É isso, como regra o
conto é uma pequena estória com conflito que se resolve impactantemente no
final. Mais modernamente se tentam outras soluções, mas o conto clássico é
assim.
A dúvida de gênero
entre conto e crônica surge porque a narração não é estranha à crônica, pode
sim haver, mas é preciso que a intenção de fotografar uma época (sentido
original de crônica) se sobreponha à de contar. No conto se conta para fabular
ou pelo prazer de contar, mas na crônica se "conta" para fotografar,
comentar, registrar, etc. Costumes, facetas humanas, tipos, fatos peculiares
são típicos da crônica. No conto, o foco está no conflito, a personagem no
conto não é apenas um instrumento de que se vale o escritor, mas o próprio foco
de interesse, o indivíduo em si... Na crônica a personagem vale mais pelo que
diz do todo, de sua época ou de sua coletividade que por si só.
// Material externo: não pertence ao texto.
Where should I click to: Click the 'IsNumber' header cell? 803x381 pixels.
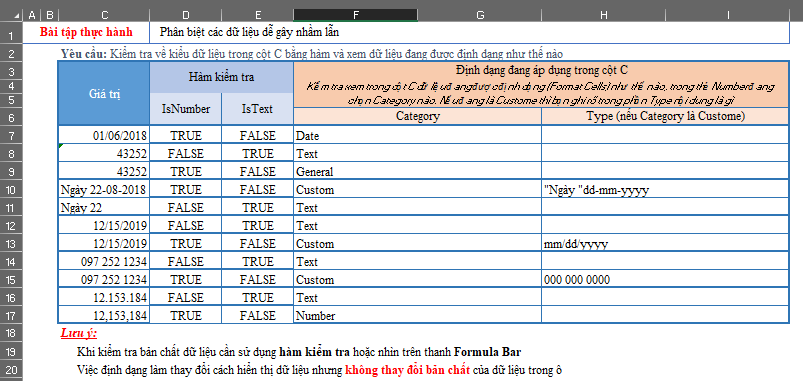pos(186,109)
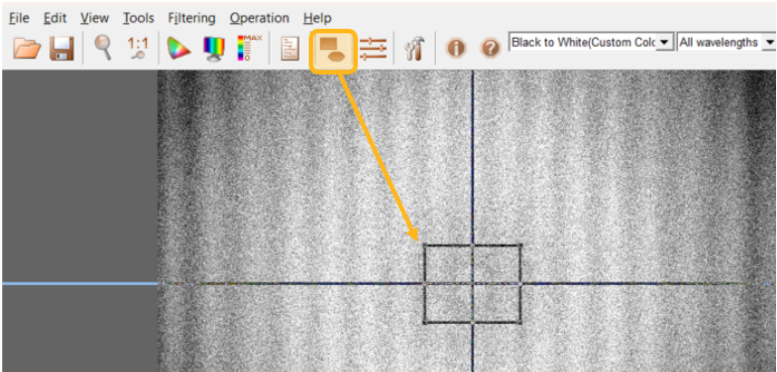Open the hammer and wrench tools icon
Screen dimensions: 777x372
[x=414, y=49]
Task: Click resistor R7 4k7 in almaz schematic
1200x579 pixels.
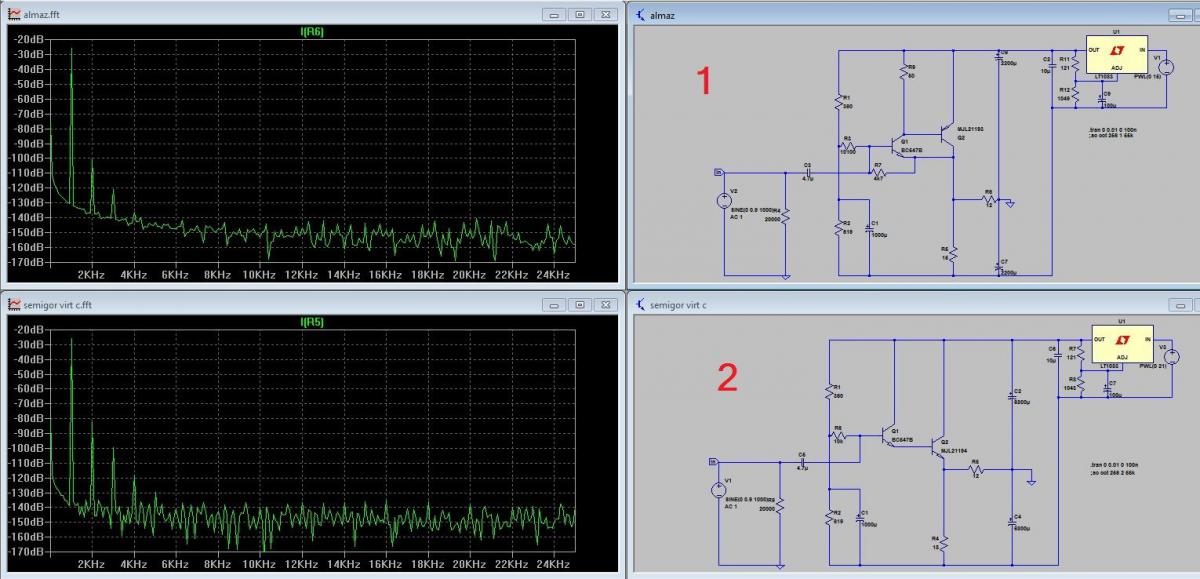Action: point(879,173)
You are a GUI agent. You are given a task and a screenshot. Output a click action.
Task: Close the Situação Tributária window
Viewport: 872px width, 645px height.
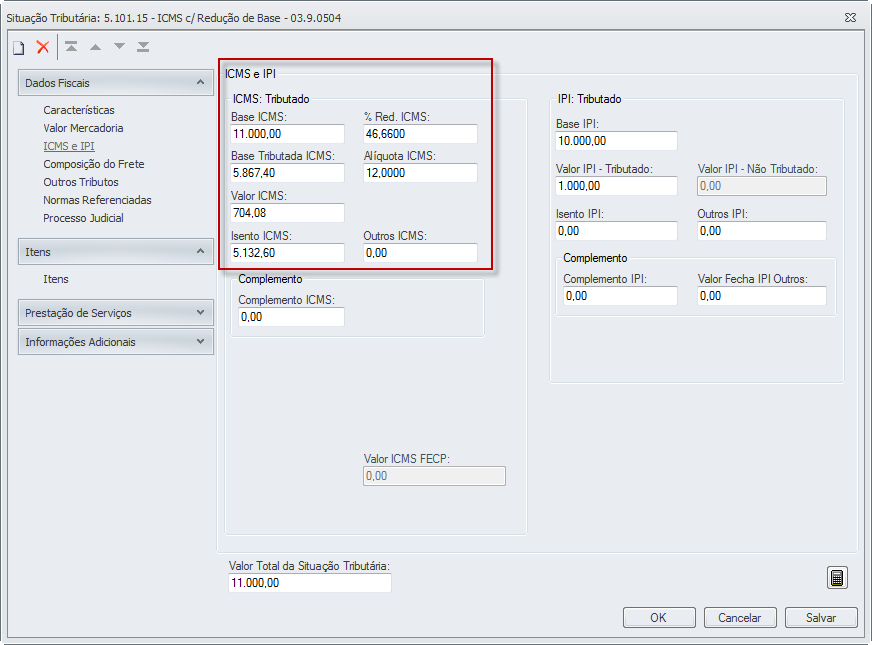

Quando, no
entanto a voz autoral dá palpites, emite opiniões, analisa fatos, etc. aí não
tem que duvidar, é crônica e fim de papo. Alguns contos flertam demais com a
crônica, mesmo narrando depois e contando, afinal, uma estória, perdem a
unidade de tom. Não há dúvida se tratar de crônica quando não narra nada, só reflete
as opiniões do autor. Portanto, só há a possibilidade de confundir um com o
outro quando uma crônica se permite uma narração, quando não, fim de dúvida. É
crônica sem apelação.
Resumindo:
crônica e conto são mesmo um território de mútuas invasões. A diferença, por
assim dizer, está na intenção do autor: se era narrar, expor uma estória ou
parábola, então é conto; se era opinar, ainda que como exemplo conte uma
estória, então é crônica. A dúvida está naquela estória leve, simples, que mais
parece um instantâneo da vida. Aí o objetivo de fixar um modo especial daquele
tempo, daquela cultura, daquele povo está subjacente e predomina. Então, mesmo
que o autor nada comente ou opine, está claro, pela ligeireza do fato, a
intenção de apenas retratar o tempo; nesse caso, por mais narrativo e contado
que pareça, ainda é crônica. O conto pede dilema, conflito, drama!
Marco Antunes é
escritor, professor e Coordenador do Núcleo de Literatura do Centro Cultural da
Câmara dos Deputados.
(Texto adaptado pela
autora do blog.)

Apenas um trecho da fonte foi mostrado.